Read More: How Do We Stop Drug Deaths At Festivals?
After the festival's conclusion on Monday, June 20, the Las Vegas Review-Journal reported on Thursday, June 24, that Kaimuloa had been declared dead at University Medical Center, where she'd been in a coma after collapsing early Monday morning while waiting for the shuttle busses with friends. Initially, Kenani's father, Dane Kaimuloa, told the Review-Journal that doctors said Kenani died from "heatstroke, dehydration, and exhaustion."
However, in an email to the Associated Press later that day, he acknowledged that Kenani had taken drugs that weekend. "Yes there (were) drugs in her system and they also contributed to her death," he wrote. "But it was not just the drugs that killed her. She was at the EDC Las Vegas for the whole 3 days in the record breaking hot weather. That alone could kill anyone."

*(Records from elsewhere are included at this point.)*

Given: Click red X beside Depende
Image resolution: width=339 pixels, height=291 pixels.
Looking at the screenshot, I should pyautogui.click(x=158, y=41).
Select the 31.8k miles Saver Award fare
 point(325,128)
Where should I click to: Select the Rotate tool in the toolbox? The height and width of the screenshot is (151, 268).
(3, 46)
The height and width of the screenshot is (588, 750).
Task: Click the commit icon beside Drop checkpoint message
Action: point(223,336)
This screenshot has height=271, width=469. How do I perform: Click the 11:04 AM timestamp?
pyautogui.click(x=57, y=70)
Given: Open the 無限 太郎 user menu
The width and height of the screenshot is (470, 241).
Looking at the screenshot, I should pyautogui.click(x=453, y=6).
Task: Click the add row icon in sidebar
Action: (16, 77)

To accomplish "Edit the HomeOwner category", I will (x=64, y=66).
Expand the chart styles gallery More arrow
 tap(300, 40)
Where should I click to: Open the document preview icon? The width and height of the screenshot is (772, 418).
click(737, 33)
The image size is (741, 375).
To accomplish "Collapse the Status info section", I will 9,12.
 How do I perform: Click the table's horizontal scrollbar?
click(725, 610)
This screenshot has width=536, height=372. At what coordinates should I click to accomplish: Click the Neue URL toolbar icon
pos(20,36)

Temperatures at the dusk-til-dawn event were high, reportedly ranging from 98-109 degrees Fahrenheit throughout the weekend. Even for a sober person, this extreme setting can produce effects such as dehydration and heatstroke (especially when dancing in close quarters for prolonged periods of time), but the situation becomes much more dangerous when drugs are involved. According to harm reduction organization Dance Safe, the high that recreational drugs bring can mask symptoms, and stimulants such as MDMA increase one's internal temperature by inhibiting the natural process that keeps one's body from becoming too cold or too hot.
EDC 2016 marks the third consecutive year that an attendee has died due to drug-related causes. In 2014, Montgomery Tsang and Anthony Anaya died due to "acute methylenedioxymethamphetamine (MDMA) toxicity" and "combined ethanol, MDMA and cocaine intoxication," respectively, and last year, Nicholas Austin Tom died due to MDMA intoxication.